HACKER Q&A
📣 Nair0

When should you quit your job for a side project?


I'm curious what people here think about this question.

If you plan on working on a side-project that might make you money, or build a startup, when do you think is the best time to quit your job?

Is it when you make enough to live by yourself? When you validate that the idea works? When you realize you don't have enough time for both? Or simply at the very beginning?

What do you think are the reasons for which you should stay longer or less?


  👤 JohnFen Accepted Answer ✓
My opinion on this is just that -- mine. This is what I've found works for me, and I in no way assert that it works for anybody else.

If I intend on embarking on a side-project with an eye toward commercializing it, I quit my day job immediately. I cannot divide my attention between two serious endeavors like that, and as long as I'm thinking of, and treating, it as a "side project", I won't give it the time and attention it needs in order to have a chance of success.

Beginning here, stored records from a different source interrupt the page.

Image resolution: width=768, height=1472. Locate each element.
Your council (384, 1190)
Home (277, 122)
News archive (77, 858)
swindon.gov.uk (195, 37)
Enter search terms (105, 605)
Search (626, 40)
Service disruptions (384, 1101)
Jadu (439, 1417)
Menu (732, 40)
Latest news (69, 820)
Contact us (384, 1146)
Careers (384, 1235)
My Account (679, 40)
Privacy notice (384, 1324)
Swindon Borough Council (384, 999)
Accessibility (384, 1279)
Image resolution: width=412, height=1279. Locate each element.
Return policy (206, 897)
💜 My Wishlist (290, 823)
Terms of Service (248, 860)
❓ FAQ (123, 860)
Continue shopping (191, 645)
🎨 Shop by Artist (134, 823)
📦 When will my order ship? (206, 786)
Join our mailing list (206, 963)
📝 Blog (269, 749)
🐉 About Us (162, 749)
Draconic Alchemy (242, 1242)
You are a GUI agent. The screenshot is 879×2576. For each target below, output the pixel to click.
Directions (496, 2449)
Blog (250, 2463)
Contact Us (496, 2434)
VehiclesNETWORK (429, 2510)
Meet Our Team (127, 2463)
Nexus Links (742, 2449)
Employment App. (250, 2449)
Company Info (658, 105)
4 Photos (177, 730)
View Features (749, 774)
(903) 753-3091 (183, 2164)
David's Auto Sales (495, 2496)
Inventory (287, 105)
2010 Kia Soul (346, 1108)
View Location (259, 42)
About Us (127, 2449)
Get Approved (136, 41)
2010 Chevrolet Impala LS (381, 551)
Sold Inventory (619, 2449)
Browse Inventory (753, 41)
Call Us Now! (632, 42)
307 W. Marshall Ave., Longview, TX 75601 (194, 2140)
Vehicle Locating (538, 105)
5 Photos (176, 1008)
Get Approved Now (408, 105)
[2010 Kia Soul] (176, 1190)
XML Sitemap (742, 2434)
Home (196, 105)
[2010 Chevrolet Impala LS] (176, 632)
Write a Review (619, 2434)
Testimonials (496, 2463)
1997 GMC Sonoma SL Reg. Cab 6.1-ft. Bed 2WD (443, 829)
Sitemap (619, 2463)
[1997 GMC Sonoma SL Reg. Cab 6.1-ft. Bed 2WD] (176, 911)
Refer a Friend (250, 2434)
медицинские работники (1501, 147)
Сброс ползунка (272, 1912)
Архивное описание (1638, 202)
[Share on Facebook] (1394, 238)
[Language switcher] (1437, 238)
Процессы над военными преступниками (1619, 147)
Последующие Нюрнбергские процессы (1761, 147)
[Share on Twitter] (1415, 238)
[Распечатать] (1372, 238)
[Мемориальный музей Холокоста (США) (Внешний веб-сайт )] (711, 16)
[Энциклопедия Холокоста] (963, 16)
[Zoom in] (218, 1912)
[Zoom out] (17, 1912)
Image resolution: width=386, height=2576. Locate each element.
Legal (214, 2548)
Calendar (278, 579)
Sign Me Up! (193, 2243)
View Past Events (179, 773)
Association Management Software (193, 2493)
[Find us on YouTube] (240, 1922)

I do want some money stored up for the purpose first (forever separate from my regular life savings), and if I don't have that then I'll delay starting work on the project until I do. That said, it shouldn't be a huge amount of money. Too much money gums up the works and reduces the odds of success. I want enough of a war chest to make the venture possible, but not much more. I need to be broke enough that I'm carefully considering expenditures and revenue, and to have enough risk and fear to keep driving me through the inevitable hard times. It also forces me to seek some kind of revenue stream as soon as possible, which I've found is good for the project in many, many ways.

I need to go into a venture hungry and scared.